Estes dados, por sua vez, seriam transmitidos aos serviços parceiros dos americanos e britânicos, chegando, através destes, aos rebeldes sírios. Caso a informação do jornal esteja correta, o fato teria carga realmente explosiva. Pois, oficialmente, a Alemanha não está envolvida de forma alguma na guerra civil síria.
Diferença entre reconhecimento e espionagem
Seja como for, a palavra "navio espião" já está em todas as bocas. E a suspeita é compartilhada pelos oposicionistas dos partidos A Esquerda e Verdes. Na interpretação do ministério alemão da Defesa, o Oker e outros dois barcos seriam "unidades de reconhecimento, comunicação e alerta de longo alcance". O porta-voz do ministério, Stefan Paris, descreveu as manobras diante da costa síria como uma missão desarmada de reconhecimento, "como fazemos regularmente".
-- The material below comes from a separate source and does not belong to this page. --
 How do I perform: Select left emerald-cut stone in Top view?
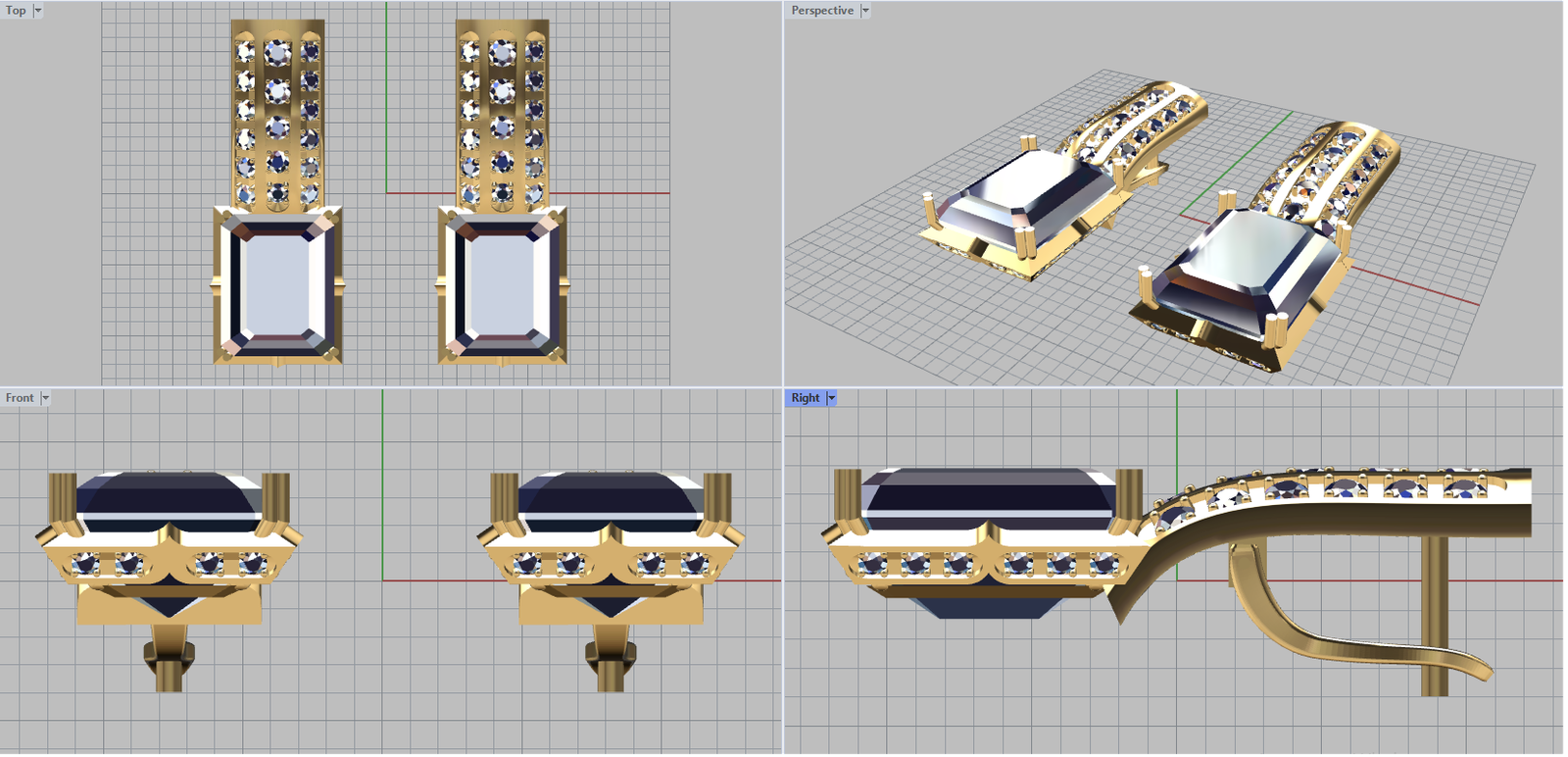coord(277,285)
O barco, segundo o órgão governamental, vai operar até o final do ano. Sua missão condiz com suas habilidades, conforme Paris: "recolher informações". Ele, entretanto, não pode fornecer mais detalhes no que se refere a objetivos e resultados da operação. Também a Chancelaria Federal, responsável pelo serviço secreto BND, só emitiu comentários genéricos. O porta-voz de Angela Merkel, Steffen Seibert, afirmou que, "como sempre", não pode dar informações sobre operações do serviço de inteligência.
Controle parlamentar
Já o Grêmio de Controle Parlamentar (PKG, na sigla em alemão) do Bundestag seria uma exceção. "Caso haja perguntas dos parlamentares, o governo naturalmente fornecerá as informações devidas", garantiu Seibert. Esta observação é interessante, já que o governo alemão é obrigado por lei a informar o PKG.
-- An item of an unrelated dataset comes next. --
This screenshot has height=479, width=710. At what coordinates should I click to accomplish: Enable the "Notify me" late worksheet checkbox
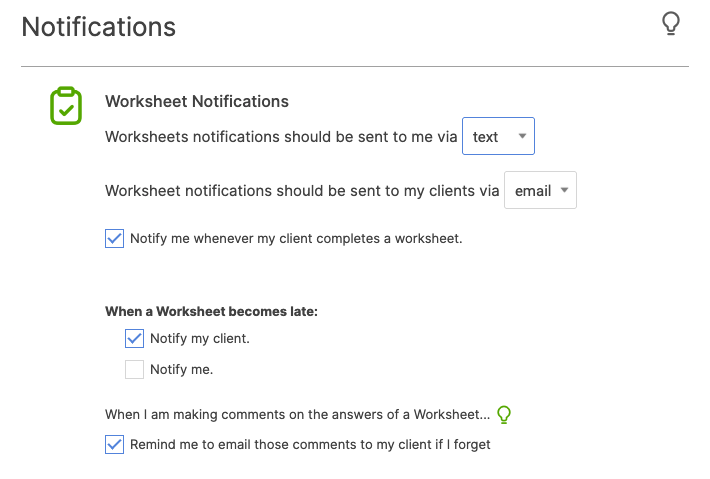[135, 370]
O comitê, que se encontra secretamente, deve ser informado "amplamente sobre as atividades gerais" do BND e também sobre o Serviço de Contrainteligência Militar (MAD, na sigla em alemão) e o serviço interno de espionagem, o Departamento Federal de Proteção da Constituição (BfV, na sigla em alemão).
O deputado dos Verdes Hans-Christian Ströbele integra o PKG e se sentiu diversas vezes mal ou pouco informado pelo governo. Por isso, ele cogita convocar uma sessão especial do PKG por causa da operação do navio alemão no Mediterrâneo. Mas mesmo que isso aconteça, as informações fornecidas na reunião permanecerão secretas, já que os membros do PKG são obrigados a guardar sigilo.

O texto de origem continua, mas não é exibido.